The snowflakes have a queen — whenever they come so close that you can’t see past them, that’s where she flies. She’s the largest snowflake of them all, but she’s also more than that; when she peers in the windows, the flakes freeze in the strangest patterns, like flowers.
“Iterated fractals,” Ralph murmured, geekily. “Cool.”
The Snow Queen, you see, is made of ice! She’s the most beautiful creature you’ve ever seen. She dresses like a lady, in the finest white gauze, and she glitters from millions of little flakes that live deep in her skin. Fragile and grand, all at once. But even though her eyes shine like stars, there isn’t any peace in them.
As for Daphne’s Ralph and Cecil, they grew to love sledding more than anything else in the world, spending their mornings in the town square with the other boys, tobogganing through the streets. Daphne would miss them so much, but they would always come back to play with her in the afternoon, later and later each day.
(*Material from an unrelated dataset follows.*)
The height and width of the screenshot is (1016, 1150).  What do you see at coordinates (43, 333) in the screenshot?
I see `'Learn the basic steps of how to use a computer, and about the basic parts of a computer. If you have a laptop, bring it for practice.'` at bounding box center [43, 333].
Now, some of the boldest boys would fix their sleds to farmers’ carts or big dogs’ tails to be carried around the town. One morning the biggest sleigh ever imagined appeared. White all over, it was, and driven by gray horses. In it sat the whitest figure, muffled in fox fur.
“Just like in Narnia!” Ralph exclaimed.
No. That’s the White Witch. The Snow Queen came first. Pay attention. This figure drove her sleigh around the main square, and all the boys tried to catch her. But most of them couldn’t manage it. The bigger boys were too clumsy to get their sleds attached; the littlest boys were nimble enough, sure, but their legs were too small, and they couldn’t run fast enough. No, only Cecil and Ralph could. They were old enough to catch up, and young enough to slip their sled-ropes over the hitch. Away they went. They rode the giant sleigh through the square again and again, the other boys cheering and hooting the whole time!
Clock’s ticking, Maarten. Ralph will be killed before you finish your rambling.
Then, when the sleigh came to a quiet spot, the driver lifted the boys off their sled and placed them right next to her. Cecil sat closest. He could only see her face, but even so he knew she was the most beautiful woman he had ever seen. When she looked at him with her ice-perfect eyes, he couldn’t speak. Whatever she said to him, he nodded.
“Are you cold?” the Snow Queen asked Cecil. “You must be frozen. Crawl under my fox fur cloak.”
As soon as she said it, he knew he was very cold, so he did as she said.
They were going so fast now, all through the town, that before they knew it they were in the countryside. The boys got scared when they saw how fast they were going past the hedges and streams, so they shrank into the Snow Queen’s warm fur cloak. Then, suddenly, the giant flakes around them had turned into great big birds pulling the sleigh through the big sky.
“You’re still cold,” she said, and then she kissed Cecil. Her kiss was more chill than ice, and he couldn’t break free. He felt like he was dying for a moment, and then he was colder than the air and the snow, and he felt as comfortable as if he were at home with his own mother.